His studies and investigations led I.V. Michurin to the following important conclusion:
"It is possible, with man's intervention, to force any form of animal or plant to change more quickly and in a direction desirable to man.  There opens before man a broad field of activity most useful for him."[16]
The Michurin teaching flatly rejects the fundamental principle of Mendelism-Morganism that heredity is completely independent of the plants' or animals' conditions of life.  The Michurin teaching does not recognise the existence in the organism of a separate hereditary substance which is independent of the body.  Changes in the heredity of an organism or in the heredity of any part of its body are the result of changes in the living body itself.  And changes of the living body occur as the result of departure from the normal in the type of assimilation and dissimilation, of departure from the normal in the type of metabolism.  Changes in organisms or in their separate organs or characters may not always, or not fully, be transmitted to the offspring, but changed germs of newly generated organisms always occur only as the result of changes in the body of the parent organism as the result of direct or indirect action of the conditions of life upon the development of the organism or its separate parts, among them the sexual or vegetative germs.  Changes in heredity, acquisition of new characters and their augmentation and accumulation in successive generations are always determined by the organism's conditions of life.  Heredity changes and increases in complexity as the result of the accumulation of new characters and properties acquired by organisms in successive generations.

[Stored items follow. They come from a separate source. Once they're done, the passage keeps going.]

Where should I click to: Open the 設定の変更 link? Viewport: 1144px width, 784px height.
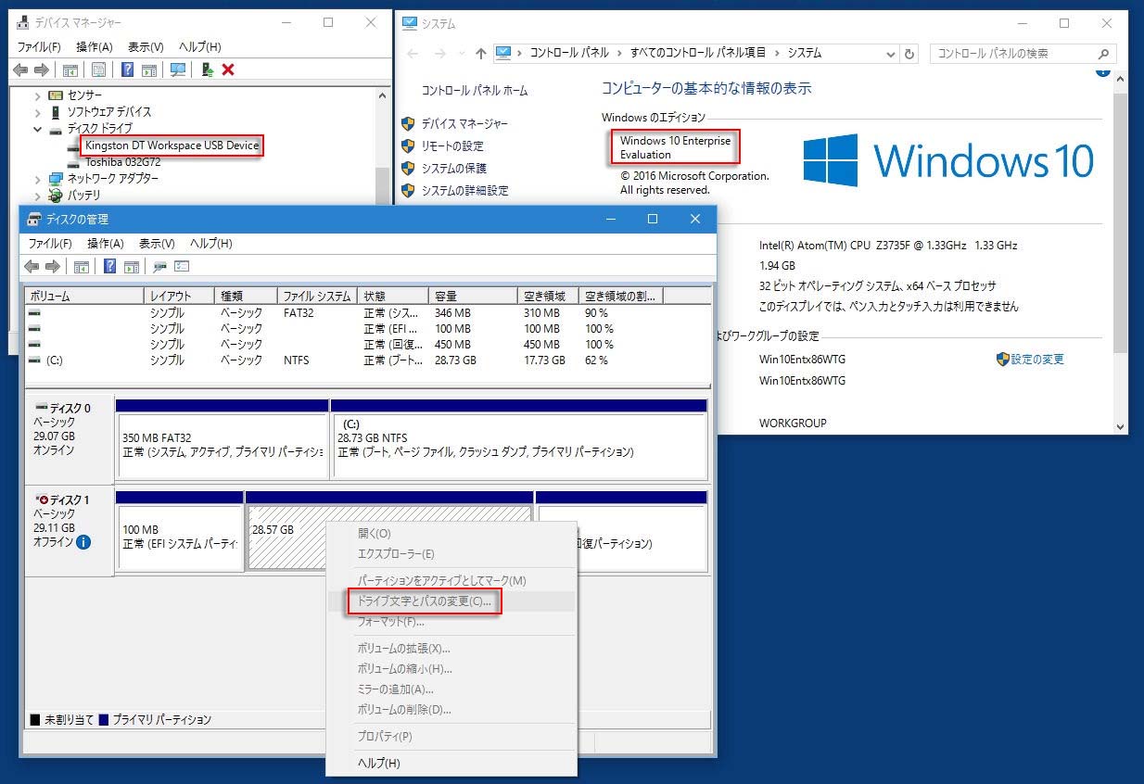click(x=1036, y=360)
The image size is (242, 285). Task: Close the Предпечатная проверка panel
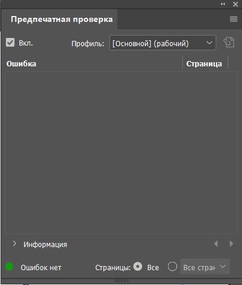coord(235,4)
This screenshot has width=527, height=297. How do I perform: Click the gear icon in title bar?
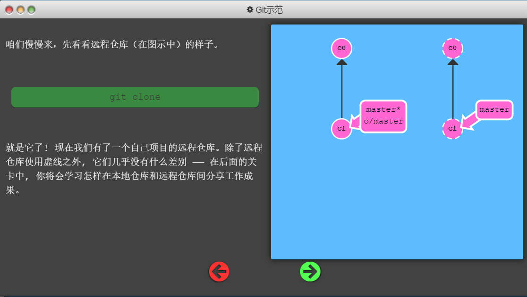pos(250,9)
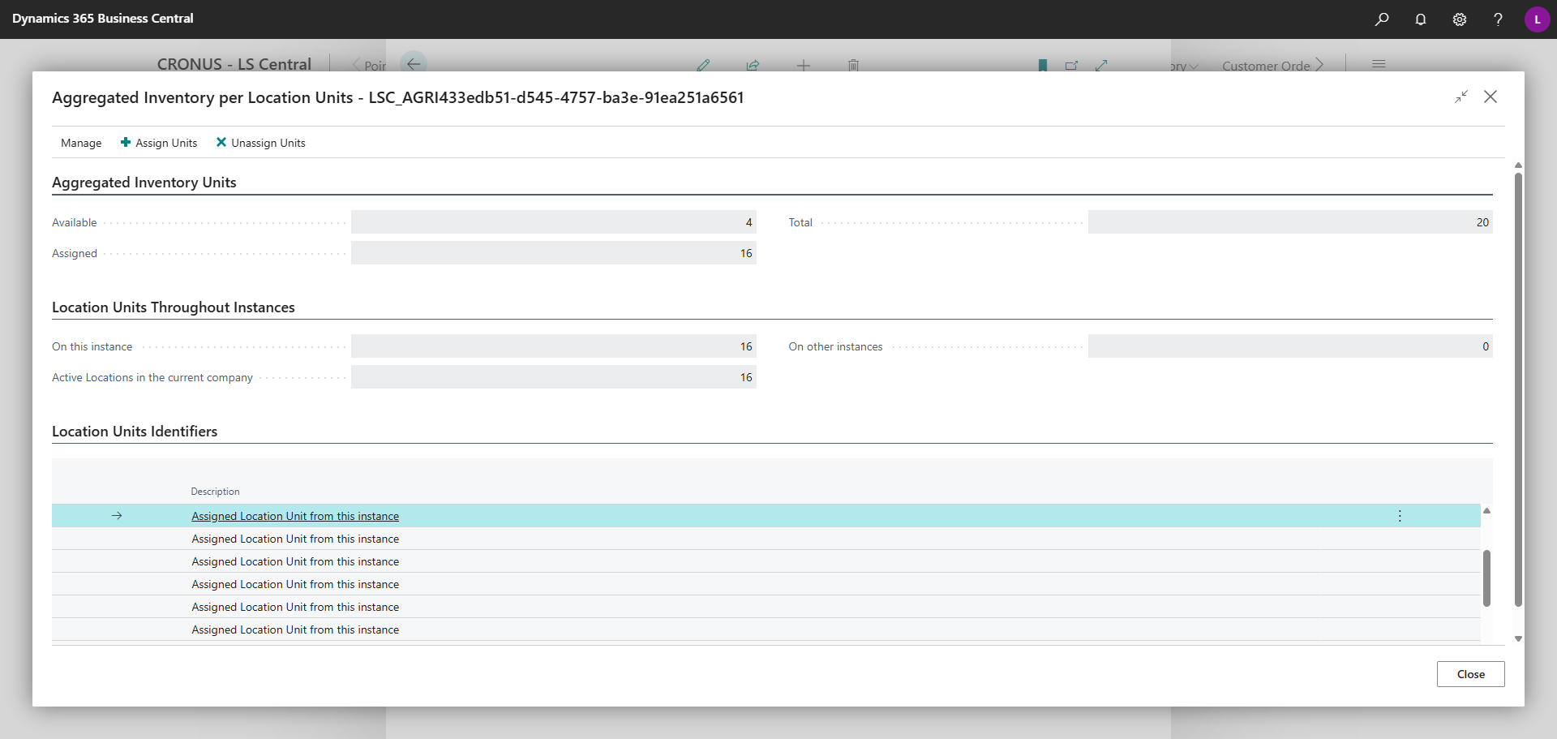Viewport: 1557px width, 739px height.
Task: Click the Close button
Action: [x=1470, y=674]
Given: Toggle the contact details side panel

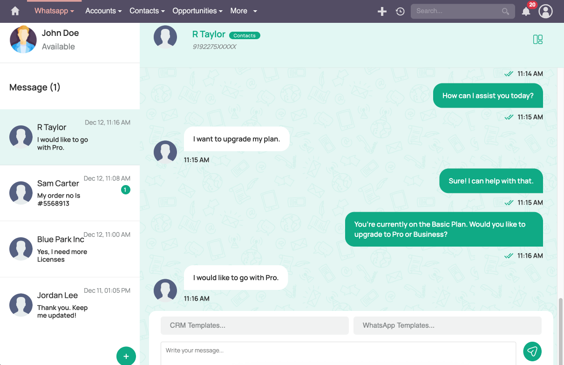Looking at the screenshot, I should [x=537, y=39].
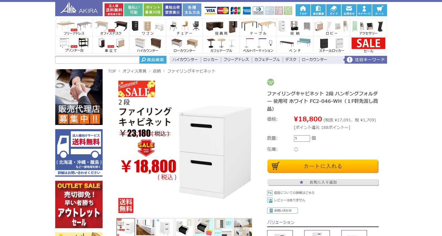Open the アウトレットセール banner
The height and width of the screenshot is (236, 442).
(x=79, y=204)
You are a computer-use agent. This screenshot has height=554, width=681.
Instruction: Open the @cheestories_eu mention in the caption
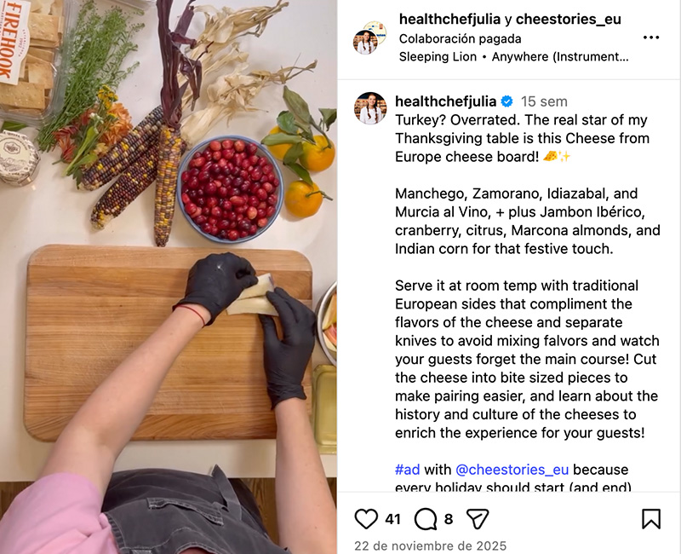click(x=512, y=470)
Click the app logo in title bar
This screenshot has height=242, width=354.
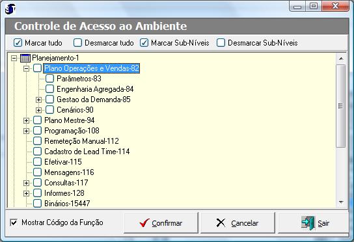10,9
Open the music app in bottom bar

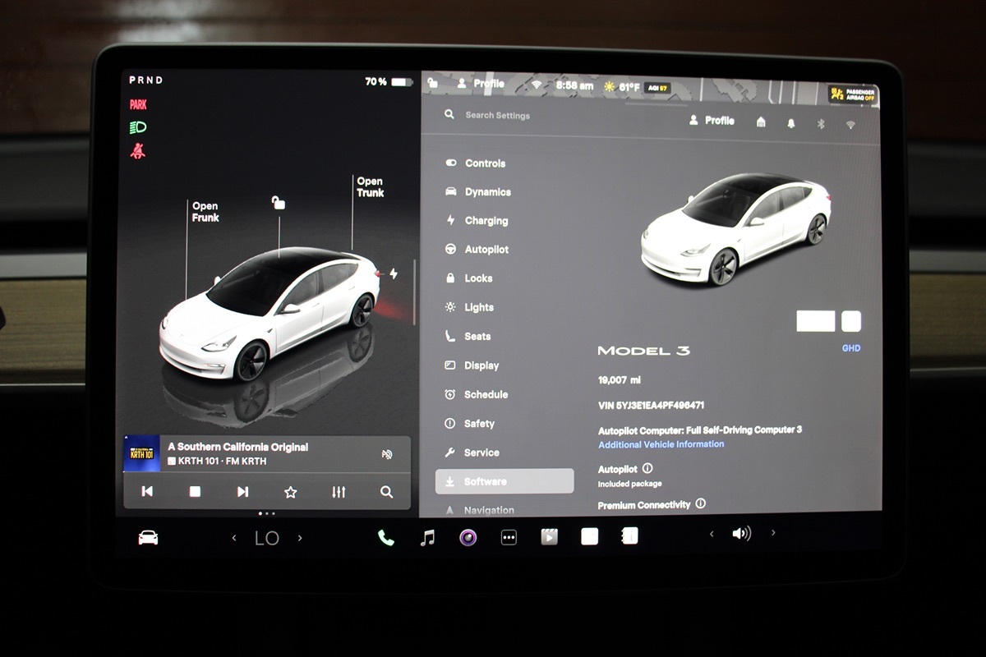coord(427,538)
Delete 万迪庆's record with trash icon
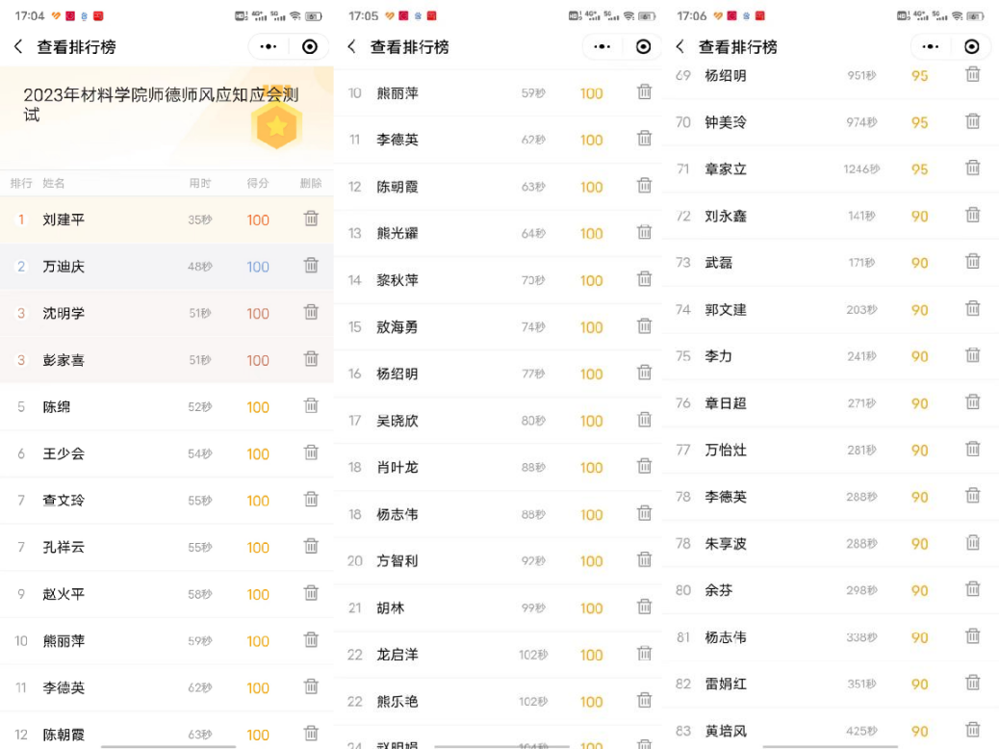This screenshot has height=749, width=999. pyautogui.click(x=311, y=265)
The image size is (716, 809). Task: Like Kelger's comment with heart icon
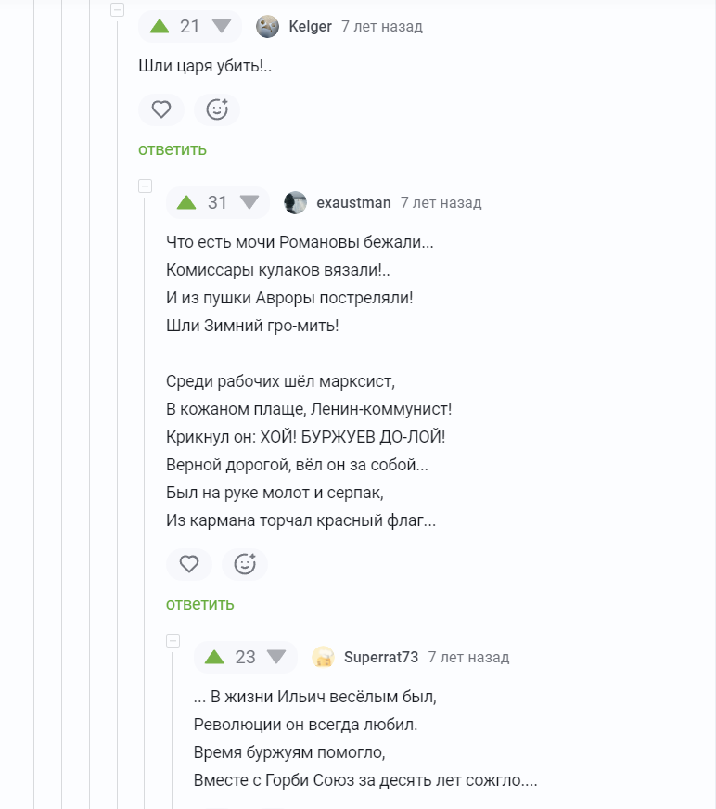[161, 109]
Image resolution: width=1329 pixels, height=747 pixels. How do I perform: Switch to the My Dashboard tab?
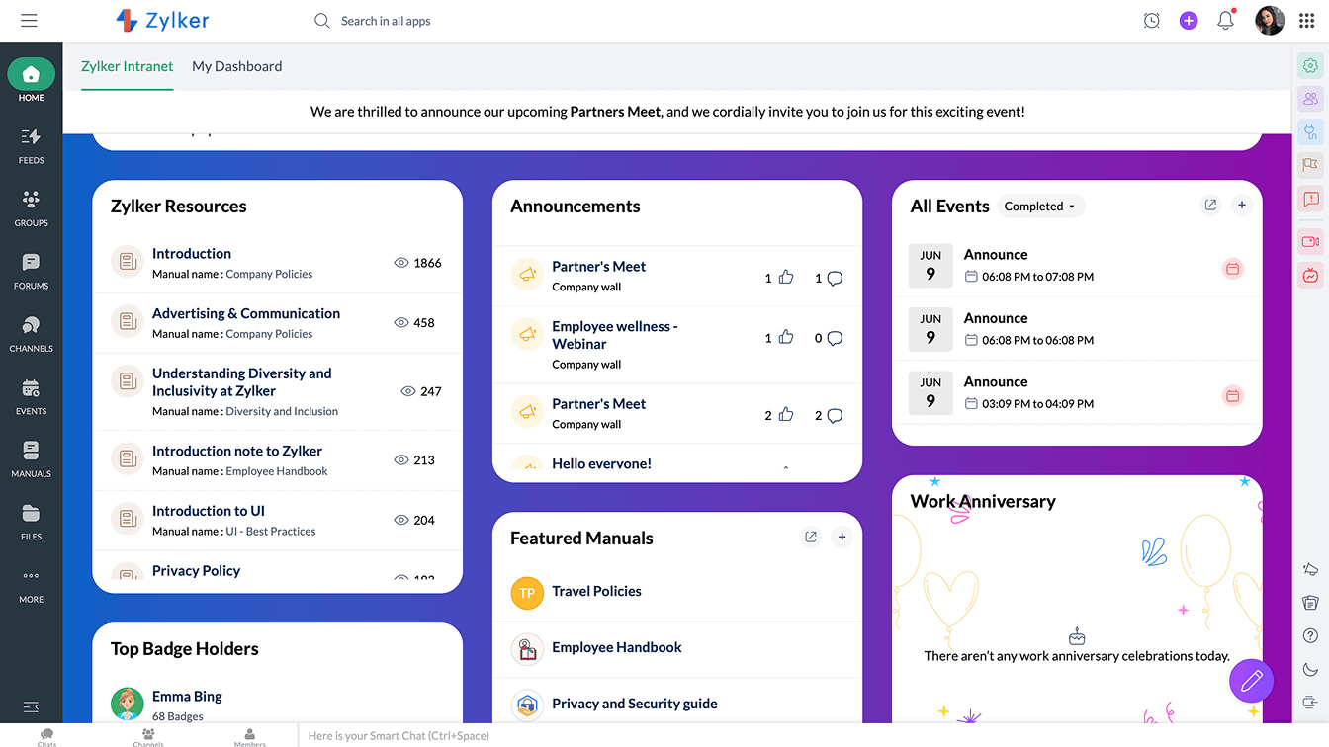point(236,66)
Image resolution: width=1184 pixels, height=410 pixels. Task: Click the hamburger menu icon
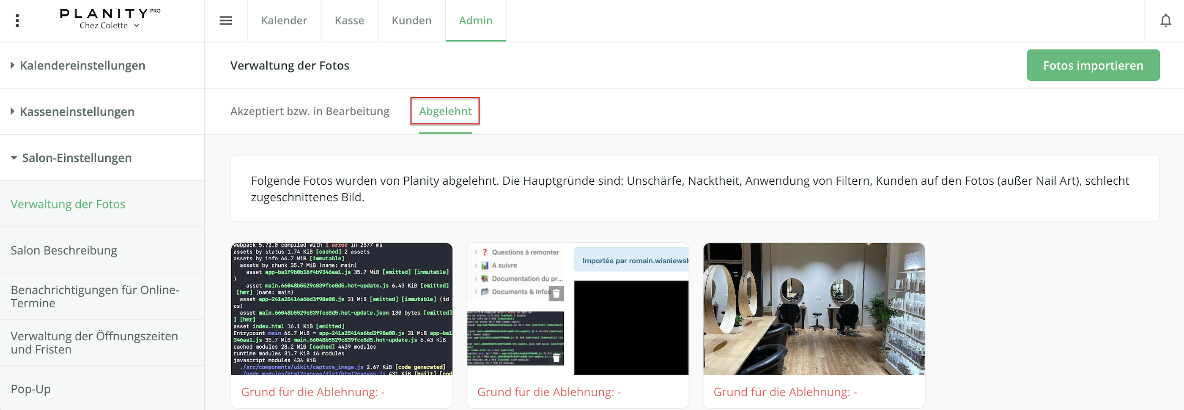click(226, 21)
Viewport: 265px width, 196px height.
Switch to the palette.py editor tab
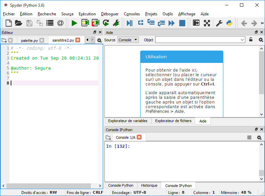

The organism and the conditions required for its life are an inseparable unity.  Different living bodies require different environmental conditions for their development.  By studying these requirements we come to know the qualitative features of the nature of organisms, the qualitative features of heredity.  Heredity is the property of a living body to require definite conditions for its life and development and to respond in a definite way to various conditions.

Knowledge of the natural requirements of an organism and its response to external conditions makes it possible to direct the life and development of the organism.  By regulating the conditions of life and development of plants and animals we can penetrate their nature ever more deeply and thus establish what are the means of changing it in the required direction.  Once we know the means of regulating development we can change the heredity of organisms in a definite direction....

When an organism finds in its environment the conditions suitable to its heredity, its development proceeds in the same way as it proceeded in previous generations.  When, however, organisms do not find the conditions they require and are forced to assimilate environmental conditions which, to some degree or other, do not accord with their nature, then the organisms or parts of their bodies become more or less different from the preceding generation.  If the altered section of the body is the starting point for the new generation, the latter will, to some extent or other, differ from the preceding generations in its requirements and nature....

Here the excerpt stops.